We conceptualised and organised our findings using an adapted version of the ecological model developed by Bronfenbrenner [3]. This conceptualises developmental processes as an interaction between the child and its environment on several levels (Fig 3). These are the micro-, meso-, exo-, and macrosystem. The microsystem encompasses the child, including their biology and the family relationships. The mesosystem describes the environment, relationships just out of the nuclear home, i.e. friendships, school, and extended family. Following that, the exosystem includes the interaction between the child and the wider neighbourhood and community. Lastly the Macrosystem, embeds the child society, recognising policy, religion, and wider structures. In this study, the search terms have been mapped to Bronfenbrenner’s ecological model. However, more levels were added within the microsystem to reflect the different areas of research. Therefore our results have been grouped as: ‘Biochemical Factors’, ‘Genes and Epigenetic Factors’, ‘Mind and Body’, and ‘Social factors’. ‘Biochemical factors’ included studies of markers of inflammation, the immune system, cortisol and other biomarkers. ‘Genes and Epigenetic factors’ looked at genetic and epigenetic markers. Due the number of papers in the categories ‘Body and Mind’ and ‘Social Factors’, these were further divided into subthemes. Body and Mind: Mental Health and Substance Use/Misuse; Physical Health; Brain structure, neurodevelopment, cognition and personality; Social Factors: Relationships, parenting, sexual behaviour and Offending and antisocial behaviour.
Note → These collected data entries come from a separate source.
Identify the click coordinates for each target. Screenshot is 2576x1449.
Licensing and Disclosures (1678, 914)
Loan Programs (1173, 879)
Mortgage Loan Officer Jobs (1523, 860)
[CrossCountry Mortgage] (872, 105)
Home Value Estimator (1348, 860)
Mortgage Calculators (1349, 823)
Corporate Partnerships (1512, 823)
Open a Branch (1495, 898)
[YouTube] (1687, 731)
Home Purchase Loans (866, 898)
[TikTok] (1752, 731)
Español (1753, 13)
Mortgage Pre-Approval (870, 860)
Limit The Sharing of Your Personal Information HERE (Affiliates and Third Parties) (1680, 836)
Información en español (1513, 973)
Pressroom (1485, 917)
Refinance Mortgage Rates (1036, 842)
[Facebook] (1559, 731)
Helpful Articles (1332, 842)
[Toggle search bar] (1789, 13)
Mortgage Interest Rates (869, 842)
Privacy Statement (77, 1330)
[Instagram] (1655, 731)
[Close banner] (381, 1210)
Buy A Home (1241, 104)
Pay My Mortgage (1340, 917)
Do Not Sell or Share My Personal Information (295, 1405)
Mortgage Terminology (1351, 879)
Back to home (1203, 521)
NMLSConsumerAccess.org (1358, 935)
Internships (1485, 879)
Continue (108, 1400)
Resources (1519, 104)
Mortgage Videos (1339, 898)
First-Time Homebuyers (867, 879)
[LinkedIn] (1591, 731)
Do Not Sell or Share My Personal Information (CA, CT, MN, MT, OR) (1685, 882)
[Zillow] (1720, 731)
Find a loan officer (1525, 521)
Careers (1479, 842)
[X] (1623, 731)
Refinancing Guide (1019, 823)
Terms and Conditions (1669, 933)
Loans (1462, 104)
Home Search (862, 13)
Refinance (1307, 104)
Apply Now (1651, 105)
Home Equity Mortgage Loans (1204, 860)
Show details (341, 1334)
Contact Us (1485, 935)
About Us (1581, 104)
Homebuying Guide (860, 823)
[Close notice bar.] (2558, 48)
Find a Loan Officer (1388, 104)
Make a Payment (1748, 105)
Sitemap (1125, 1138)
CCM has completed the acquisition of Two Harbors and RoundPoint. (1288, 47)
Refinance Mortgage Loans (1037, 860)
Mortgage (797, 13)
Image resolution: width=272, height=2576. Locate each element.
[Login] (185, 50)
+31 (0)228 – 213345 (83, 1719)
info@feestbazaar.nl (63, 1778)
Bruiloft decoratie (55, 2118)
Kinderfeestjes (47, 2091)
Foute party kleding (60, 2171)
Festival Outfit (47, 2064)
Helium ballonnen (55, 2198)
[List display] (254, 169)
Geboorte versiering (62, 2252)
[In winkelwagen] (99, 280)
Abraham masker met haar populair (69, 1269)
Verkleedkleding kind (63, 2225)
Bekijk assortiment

The distribution of papers by category is shown in Table 1.
Table 1. Types and numbers of papers sorted by thematic category and subthemes.
Category | Subtheme | Bio-Ecological Levels | Number Of Papers |
---|---|---|---|
• Biochemical Factors | Microsystem | 7 | |
• Genes and Epigenetic Factors | Microsystem | 11 | |
• Mind and Body | |||
Individual Mental Health, Substance Use and Misuse | Microsystem | 74 | |
Brain Structure, Neurodevelopment, Cognition and Personality | Microsystem | 18 | |
Physical Health | Microsystem | 17 | |
• Social Factors | |||
Environmental Risk Factors | Exo- & Macrosystem | 18 | |
Offending and Antisocial Behaviour | Meso-, Exo- & Macrosystem | 10 | |
Relationships, Parenting, Sexual Behaviour | Mesosystem | 16 | |
Education/Adults Economic Status | Meso-, Exo- & Macrosystem | 2 | |
Resilience Factors | All Systems | 6 |
142 studies (79%) investigated a combination of types of abuse and neglect, whereas 33 (18%) concentrated on sexual abuse, 2 (1%) on physical abuse and 3 (2%) on emotional abuse. The modal number of included studies per review was 12 (range 2–393).
Quality of the studies
Overall, over two thirds (70%, n = 126) of papers were rated as low or critically low quality. Just over a quarter (27%, n = 46) were rated as moderate quality and only 3% (n = 6) were rated as high-quality. Most lower ratings could be explained by the lack of a risk of bias assessment or a failure to incorporate such an assessment into the synthesis. Further, many papers lacked a rigorous search strategy and data extraction procedure.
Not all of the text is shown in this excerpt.